Il 31 agosto, oltre ad essere l’ultimo giorno del mese, è anche l’ultimo giorno di Acoustic Franciacorta. Una giornata però molto intensa e ricca di grande musica. Finisce tutto dove era iniziato undici anni fa, presso il Monastero di San Pietro in Lamosa di Provaglio D’Iseo. Dalle dieci di mattina Acoustic Franciacorta si anima con l’esposizione di chitarre e altri strumenti, mostre fotografiche, laboratori di liuteria, la presentazione e l’ascolto di impianti Hi-Fi di elevata qualità e laboratori di registrazione a cura dell’associazione Guarda la Luna e Omicronstudio. Stili di chitarra, stili di vita è il convegno che si è tenuto nella mattinata, organizzato da fasolmusic.coop e condotto da Reno Brandoni: sono intervenuti i musicisti di Acoustic Franciacorta e Franco Pagnoni, Presidente di fasolmusic.coop.
Dal primo pomeriggio il Monastero ha fatto risuonare le sue mura che racchiudono secoli di storia con il seminario Arrangiamo una canzone dei Beatles in flatpicking di Alberto Caltanella e l’esibizione dei vincitori del concorso Arrangiatevi!, il concorso chitarristico di composizione e arrangiamento per chitarra acustica organizzato da Acoustic Franciacorta. La giuria composta da Reno Brandoni, Giorgio Cordini, Giovanni Pelosi e Mimmo Saponaro (in sostituzione di Andrea Carpi) ha decretato i vincitori: Antonio Tomeo, primo classificato, premiato con un amplificatore SR Technology Giulia, ha suonato l’inedito Kappuccetto Rosso e un arrangiamento originale di Chameleon, standard jazz di Herbie Hancock; avremo il piacere di ascoltarlo tra i concerti della prossima edizione di Acoustic Franciacorta. Marco Zappalà si è aggiudicato il secondo posto con la sua composizione Monday Night e l’arrangiamento di Merry Christmas, Mr. Lawrence di Ryuichi Sakamoto; è stato premiato con il pickup magnetico per chitarra acustica Schertler. Andrea Vittori AG6, terzo classificato con l’inedito Green and Silver e l’arrangiamento di The Blacksmith, brano tradizionale di folk inglese, ha ricevuto un microfono a contatto universale Schertler Basik Set. Ai tre vincitori è stato regalato un abbonamento alla rivista Chitarra Acustica.
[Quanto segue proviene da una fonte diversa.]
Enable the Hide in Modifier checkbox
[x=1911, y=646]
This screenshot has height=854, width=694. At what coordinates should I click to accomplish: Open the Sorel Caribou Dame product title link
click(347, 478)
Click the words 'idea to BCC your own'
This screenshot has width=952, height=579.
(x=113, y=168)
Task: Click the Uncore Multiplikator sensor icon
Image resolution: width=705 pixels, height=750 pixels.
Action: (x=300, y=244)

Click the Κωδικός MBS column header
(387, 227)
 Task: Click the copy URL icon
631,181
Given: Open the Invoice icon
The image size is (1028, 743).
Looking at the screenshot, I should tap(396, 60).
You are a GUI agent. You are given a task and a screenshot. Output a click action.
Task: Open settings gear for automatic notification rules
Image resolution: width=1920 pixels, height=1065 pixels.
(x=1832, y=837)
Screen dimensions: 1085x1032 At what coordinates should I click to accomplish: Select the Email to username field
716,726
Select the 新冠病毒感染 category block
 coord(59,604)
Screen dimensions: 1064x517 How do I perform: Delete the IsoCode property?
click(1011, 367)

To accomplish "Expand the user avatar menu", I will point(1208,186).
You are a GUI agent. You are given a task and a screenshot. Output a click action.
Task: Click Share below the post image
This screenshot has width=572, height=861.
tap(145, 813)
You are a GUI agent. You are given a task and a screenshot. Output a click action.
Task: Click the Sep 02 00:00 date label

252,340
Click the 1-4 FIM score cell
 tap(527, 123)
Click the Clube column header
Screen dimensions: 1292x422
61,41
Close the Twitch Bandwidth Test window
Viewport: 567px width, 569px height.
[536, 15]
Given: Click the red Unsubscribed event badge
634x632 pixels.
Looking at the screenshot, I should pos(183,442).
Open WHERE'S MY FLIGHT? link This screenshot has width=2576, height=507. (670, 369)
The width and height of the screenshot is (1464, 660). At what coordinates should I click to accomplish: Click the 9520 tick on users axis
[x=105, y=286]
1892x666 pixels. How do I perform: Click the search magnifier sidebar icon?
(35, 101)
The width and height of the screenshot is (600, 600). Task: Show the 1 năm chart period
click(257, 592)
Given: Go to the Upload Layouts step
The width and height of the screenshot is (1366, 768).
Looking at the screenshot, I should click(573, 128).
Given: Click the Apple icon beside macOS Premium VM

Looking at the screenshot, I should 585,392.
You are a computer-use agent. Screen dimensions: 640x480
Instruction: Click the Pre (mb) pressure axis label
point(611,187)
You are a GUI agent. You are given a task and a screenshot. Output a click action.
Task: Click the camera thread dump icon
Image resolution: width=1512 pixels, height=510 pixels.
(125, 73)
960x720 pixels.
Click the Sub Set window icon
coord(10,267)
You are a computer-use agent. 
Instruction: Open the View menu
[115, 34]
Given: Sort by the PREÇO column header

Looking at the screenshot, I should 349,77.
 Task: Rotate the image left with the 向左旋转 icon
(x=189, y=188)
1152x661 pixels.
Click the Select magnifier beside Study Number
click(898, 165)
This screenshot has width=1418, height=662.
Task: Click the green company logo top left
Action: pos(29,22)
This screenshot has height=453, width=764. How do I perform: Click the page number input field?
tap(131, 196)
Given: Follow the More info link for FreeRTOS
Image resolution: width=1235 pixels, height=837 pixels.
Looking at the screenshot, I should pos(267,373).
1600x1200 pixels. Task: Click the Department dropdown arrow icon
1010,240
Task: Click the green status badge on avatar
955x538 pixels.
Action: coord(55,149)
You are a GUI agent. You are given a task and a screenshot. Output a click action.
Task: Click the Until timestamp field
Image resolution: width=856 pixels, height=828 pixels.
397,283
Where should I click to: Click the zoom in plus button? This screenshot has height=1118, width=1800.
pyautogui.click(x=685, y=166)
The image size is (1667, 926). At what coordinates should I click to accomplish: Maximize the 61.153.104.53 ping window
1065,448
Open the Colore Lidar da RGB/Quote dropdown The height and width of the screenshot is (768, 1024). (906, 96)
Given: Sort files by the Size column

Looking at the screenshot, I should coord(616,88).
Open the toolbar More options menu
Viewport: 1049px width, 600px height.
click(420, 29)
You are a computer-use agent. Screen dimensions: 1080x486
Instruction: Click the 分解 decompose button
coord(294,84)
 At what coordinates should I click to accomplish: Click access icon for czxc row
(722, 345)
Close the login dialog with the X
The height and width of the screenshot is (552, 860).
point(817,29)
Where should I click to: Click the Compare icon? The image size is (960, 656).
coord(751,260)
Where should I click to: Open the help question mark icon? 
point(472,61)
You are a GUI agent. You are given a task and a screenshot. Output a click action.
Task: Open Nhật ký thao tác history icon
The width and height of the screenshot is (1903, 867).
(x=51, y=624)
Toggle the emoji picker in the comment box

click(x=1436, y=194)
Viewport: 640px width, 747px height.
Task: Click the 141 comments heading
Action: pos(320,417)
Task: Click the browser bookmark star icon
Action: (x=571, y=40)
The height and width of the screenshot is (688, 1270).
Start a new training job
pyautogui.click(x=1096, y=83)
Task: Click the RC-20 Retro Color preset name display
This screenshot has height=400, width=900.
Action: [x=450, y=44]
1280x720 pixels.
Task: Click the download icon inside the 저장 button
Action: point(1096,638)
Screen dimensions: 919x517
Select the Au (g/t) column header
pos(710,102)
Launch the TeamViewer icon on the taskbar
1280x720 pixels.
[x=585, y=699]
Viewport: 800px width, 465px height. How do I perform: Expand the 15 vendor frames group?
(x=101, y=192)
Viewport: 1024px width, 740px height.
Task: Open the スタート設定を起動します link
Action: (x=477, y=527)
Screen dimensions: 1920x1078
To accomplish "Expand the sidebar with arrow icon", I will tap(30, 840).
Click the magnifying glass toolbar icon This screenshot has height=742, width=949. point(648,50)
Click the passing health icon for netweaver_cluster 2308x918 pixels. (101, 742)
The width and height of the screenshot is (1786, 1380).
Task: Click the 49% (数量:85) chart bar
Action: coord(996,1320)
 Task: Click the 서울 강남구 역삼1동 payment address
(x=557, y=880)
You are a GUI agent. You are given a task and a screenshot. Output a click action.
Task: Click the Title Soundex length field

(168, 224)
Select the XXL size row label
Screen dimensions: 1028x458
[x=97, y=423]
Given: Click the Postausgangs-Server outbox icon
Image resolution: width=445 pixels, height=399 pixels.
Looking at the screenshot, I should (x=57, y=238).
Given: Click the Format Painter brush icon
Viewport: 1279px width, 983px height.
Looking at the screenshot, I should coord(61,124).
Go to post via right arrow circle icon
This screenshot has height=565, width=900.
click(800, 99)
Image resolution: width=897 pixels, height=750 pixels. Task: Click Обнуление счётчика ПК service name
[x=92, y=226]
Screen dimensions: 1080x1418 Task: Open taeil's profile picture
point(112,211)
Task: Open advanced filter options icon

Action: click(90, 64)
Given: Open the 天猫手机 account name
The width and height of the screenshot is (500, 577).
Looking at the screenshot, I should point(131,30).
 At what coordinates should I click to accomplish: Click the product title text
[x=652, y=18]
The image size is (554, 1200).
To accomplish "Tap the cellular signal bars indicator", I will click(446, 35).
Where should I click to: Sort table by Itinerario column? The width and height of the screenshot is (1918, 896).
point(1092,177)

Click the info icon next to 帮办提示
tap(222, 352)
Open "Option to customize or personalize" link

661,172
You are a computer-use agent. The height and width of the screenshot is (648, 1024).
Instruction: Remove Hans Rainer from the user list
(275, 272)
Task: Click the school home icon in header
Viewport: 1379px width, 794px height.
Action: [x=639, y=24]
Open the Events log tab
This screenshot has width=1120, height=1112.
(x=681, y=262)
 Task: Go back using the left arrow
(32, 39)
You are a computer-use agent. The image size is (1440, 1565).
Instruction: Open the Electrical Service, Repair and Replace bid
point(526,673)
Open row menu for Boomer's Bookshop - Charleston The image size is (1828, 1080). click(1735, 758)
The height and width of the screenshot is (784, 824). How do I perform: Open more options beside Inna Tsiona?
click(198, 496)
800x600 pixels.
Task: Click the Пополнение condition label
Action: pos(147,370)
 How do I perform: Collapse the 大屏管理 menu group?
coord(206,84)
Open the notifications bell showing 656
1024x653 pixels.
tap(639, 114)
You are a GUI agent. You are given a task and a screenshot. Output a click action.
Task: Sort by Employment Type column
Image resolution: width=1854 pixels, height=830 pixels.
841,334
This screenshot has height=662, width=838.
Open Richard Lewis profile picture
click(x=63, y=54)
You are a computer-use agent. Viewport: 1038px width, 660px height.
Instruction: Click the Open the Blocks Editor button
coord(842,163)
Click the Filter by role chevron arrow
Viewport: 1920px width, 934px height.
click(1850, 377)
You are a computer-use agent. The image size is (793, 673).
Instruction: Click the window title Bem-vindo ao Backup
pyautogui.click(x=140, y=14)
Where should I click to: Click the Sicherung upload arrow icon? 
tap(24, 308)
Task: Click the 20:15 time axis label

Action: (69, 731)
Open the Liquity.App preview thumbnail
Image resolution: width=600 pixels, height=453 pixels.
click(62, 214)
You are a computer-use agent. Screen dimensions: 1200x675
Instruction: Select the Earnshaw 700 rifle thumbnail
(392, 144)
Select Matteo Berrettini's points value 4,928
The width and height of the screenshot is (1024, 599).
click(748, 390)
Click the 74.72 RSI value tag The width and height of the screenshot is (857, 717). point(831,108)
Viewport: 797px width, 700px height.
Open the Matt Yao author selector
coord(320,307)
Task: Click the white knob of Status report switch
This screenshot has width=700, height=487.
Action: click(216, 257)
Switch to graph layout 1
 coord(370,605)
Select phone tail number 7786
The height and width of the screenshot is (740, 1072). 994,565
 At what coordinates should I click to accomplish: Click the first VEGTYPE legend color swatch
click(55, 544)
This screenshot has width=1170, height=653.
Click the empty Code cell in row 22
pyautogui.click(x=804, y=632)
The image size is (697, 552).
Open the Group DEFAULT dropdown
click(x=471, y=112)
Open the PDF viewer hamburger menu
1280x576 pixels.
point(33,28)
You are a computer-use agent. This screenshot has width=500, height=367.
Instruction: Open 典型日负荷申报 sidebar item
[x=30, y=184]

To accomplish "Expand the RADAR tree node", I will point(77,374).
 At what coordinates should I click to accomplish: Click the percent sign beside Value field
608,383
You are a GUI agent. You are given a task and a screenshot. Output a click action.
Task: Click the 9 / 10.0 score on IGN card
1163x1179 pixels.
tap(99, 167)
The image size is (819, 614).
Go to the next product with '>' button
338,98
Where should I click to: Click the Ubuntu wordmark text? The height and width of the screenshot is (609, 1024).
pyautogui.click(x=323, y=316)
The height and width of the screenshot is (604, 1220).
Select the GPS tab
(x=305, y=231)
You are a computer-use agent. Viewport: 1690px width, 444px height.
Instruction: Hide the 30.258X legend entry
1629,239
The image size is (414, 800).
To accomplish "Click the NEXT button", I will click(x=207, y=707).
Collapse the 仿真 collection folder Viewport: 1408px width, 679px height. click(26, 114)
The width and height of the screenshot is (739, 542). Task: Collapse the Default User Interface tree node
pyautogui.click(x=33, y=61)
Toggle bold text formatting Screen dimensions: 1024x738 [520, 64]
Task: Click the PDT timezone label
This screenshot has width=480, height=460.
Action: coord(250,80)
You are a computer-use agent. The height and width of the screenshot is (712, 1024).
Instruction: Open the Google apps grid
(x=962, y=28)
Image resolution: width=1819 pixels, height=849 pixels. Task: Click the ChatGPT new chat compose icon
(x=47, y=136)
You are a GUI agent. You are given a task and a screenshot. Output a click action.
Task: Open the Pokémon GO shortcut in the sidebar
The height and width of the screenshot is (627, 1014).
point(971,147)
Antonio Tomeo, 1°classificato (foto di Mario Bonotto)
Antonio Tomeo, 1°classificato (foto di Mario Bonotto)
Marco Zappalà, 2°classificato (foto di Mario Bonotto)
Marco Zappalà, 2°classificato (foto di Mario Bonotto)
Andrea Vittori, 3°classificato (foto di Mario Bonotto)
Andrea Vittori, 3°classificato (foto di Mario Bonotto)

Dopo l’esibizione di queste giovani promesse del mondo della chitarra acustica si è passati ai concerti pomeridiani con Giovanni Pelosi, ospite storico di questo festival: è l’unico chitarrista ad aver suonato a tutte e undici le edizioni. È sempre un grande piacere poterlo ascoltare, la sua è una musica ricca di grande esperienza, una musica che riesce sempre a rinnovarsi e a stupire. Tra i numerosi brani che abbiamo avuto il piacere di ascoltare spiccano “Birdland”, l’inedito “AAA”, che prende il nome dalle batterie e “Deep Blues in C”, scritto in collaborazione con l’amico musicista Duck Baker, dove deep sta per ‘profondo’ e Giovanni gioca su questa parola: «strano che lo chiami profondo, a me sembra molto leggero, frizzante».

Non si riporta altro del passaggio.